Он смотрел на Город, а ветер между тем все крепчал и свистал вокруг него. Данло дивился разнообразию и величине городских зданий, которые представлялись ему каменными хижинами, возведенными с невиданным мастерством и соразмерностью. Там были мраморные башни, белые, как молочный лед, были резные шпили из гранита, базальта и другого темного камня, а на краю залива, где море вдавалось в город, блестел огромный кристальный купол в сто раз больше самой большой снежной хижины. Кто мог построить такие дива? Кто нарезал мириады каменных кубов и сложил их вместе?
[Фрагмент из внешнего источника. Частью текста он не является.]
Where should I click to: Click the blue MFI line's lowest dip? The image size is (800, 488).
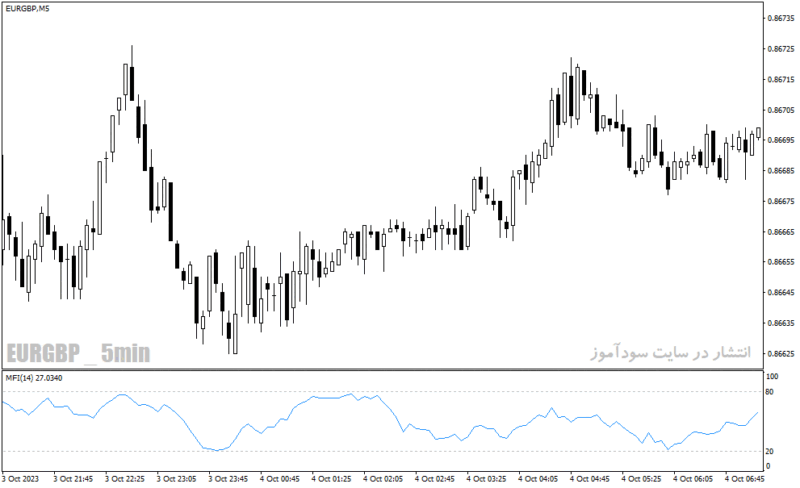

Данло долго стоял так, словно зачарованный, и пытался сосчитать огни Города, то и дело потирая глаза и шелушащийся нос. Ветер резал ему лицо, свистел в ушах и холодил горло. Ветер дул с севера, неся с собой темные полотнища поземки и отчаяние. Данло прикрыл глаза заснеженной рукавицей и наклонил голову, со страхом вслушиваясь в его вой. Это был сарсара, предвещавший бурю, которая могла продлиться дней десять. Данло думал, что время сарсар уже прошло, но здесь не могло быть ошибки: он слишком хорошо изучил этот пронизывающий ветер, вселяющий в душу страх и ненависть. Нужно скорее укрыться в хижине, зажечь горючий камень, молиться и ждать, когда буря уляжется.
Но у него совсем не осталось еды – ни единого заплесневелого ореха. Если он спрячется в хижине, она станет его ледяной гробницей.
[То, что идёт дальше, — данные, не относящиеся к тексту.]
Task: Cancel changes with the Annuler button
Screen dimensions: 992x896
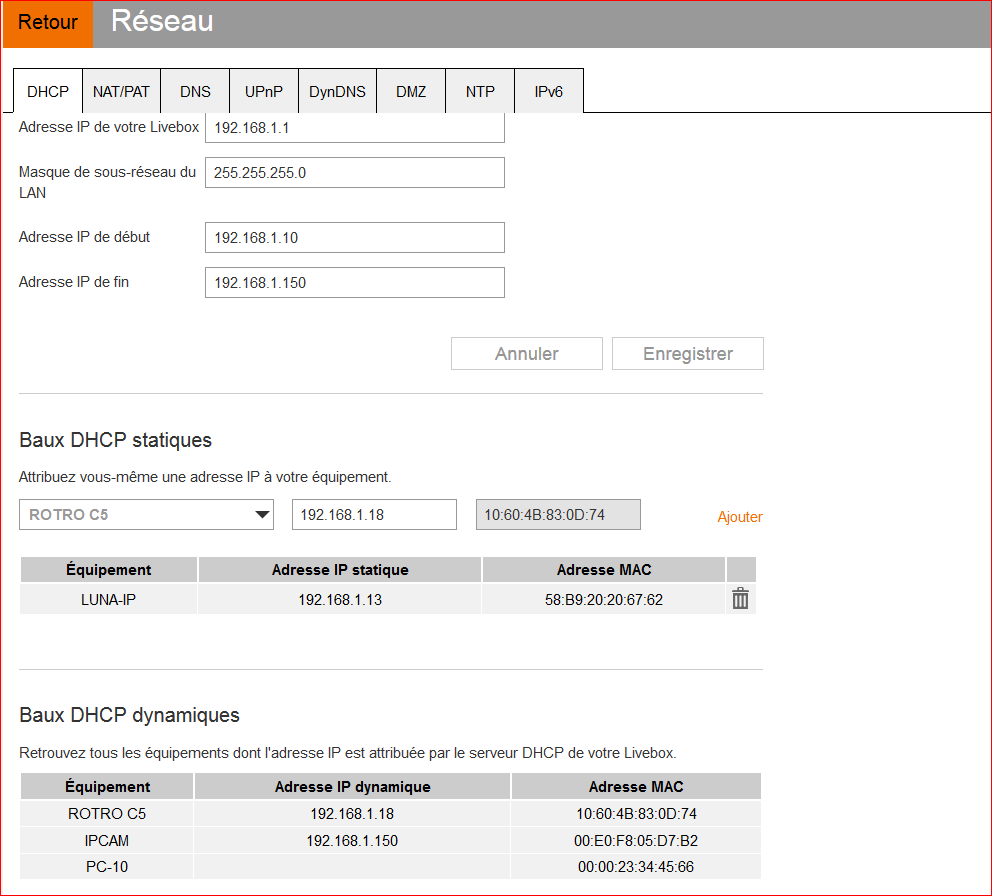Action: (526, 353)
И Данло, видя перед собой остров людей-теней, пошел к нему, отдавшись на волю бури. Это был отчаянный шаг, и вынужденное путешествие во мраке вызывало у Данло дурноту. Ветер превратился в колючую стену из тьмы и льда, не пропускающую никакого света. Данло не видел собственных ног, не чувствовал рыхлого снега, по которому пробирался на лыжах. Ветер слепил глаза, и Данло, жмурярь, пригибал голову. От голода мысли путались, но он понимал, что должен идти прямо вперед, намертво определив свой азимут (именно намертво: ведь если он собьется с пути, ему конец). Он держал на залив, отделявший гору Вааскель от Города. Если таково намерение мировой души, он дойдет до острова. Там он поставит себе хижину под деревьями йау, убьет пару гладышей, заберет орехи бальдо из их нор и авось выживет.
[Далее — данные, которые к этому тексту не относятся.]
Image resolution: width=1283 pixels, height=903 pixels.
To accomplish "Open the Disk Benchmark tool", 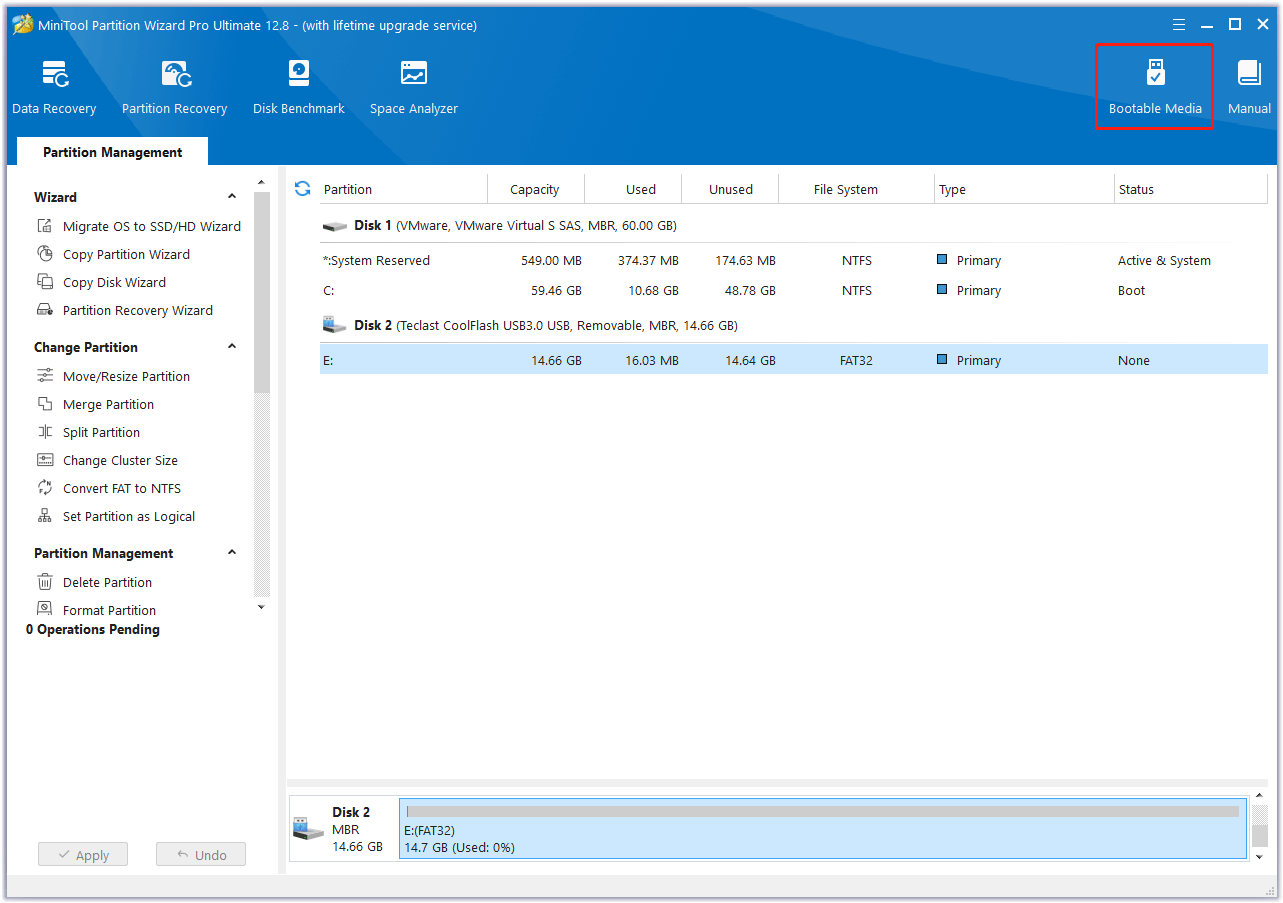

Так он шел всю ночь. Поначалу его тревожили белые медведи, выходящие на лед с наступлением темноты. Но даже самый старый и беззубый медведь не мог оголодать до такой степени, чтобы охотиться на человека в такую пургу. Чем дальше Данло брел, отталкиваясь палками, тем меньше он думал о медведях, и скоро в голове не осталось вообще ничего, кроме необходимости двигаться сквозь бесконечный снег. Вьюга теперь бушевала вовсю, и дышать было трудно. Хлопья снега жалили нос и рот. С каждым глотком воздуха, вырванным у ветра, Данло слабел, и снедавший его жар усиливался. В ветре ему слышался крик Агиры. Она звала его откуда-то спереди, из моря тьмы, показывая ему дорогу к новому дому. «Агира, Агира!» – хотел откликнуться он, но не мог шевельнуть губами. Вьюга мела снегом и смертью, но Данло, устрашенный ее свирепостью, знал, что должен идти дальше, каким бы мучительным ни был для него каждый шаг. Руки и ноги у него отяжелели, кости стали плотными и холодными, как камень.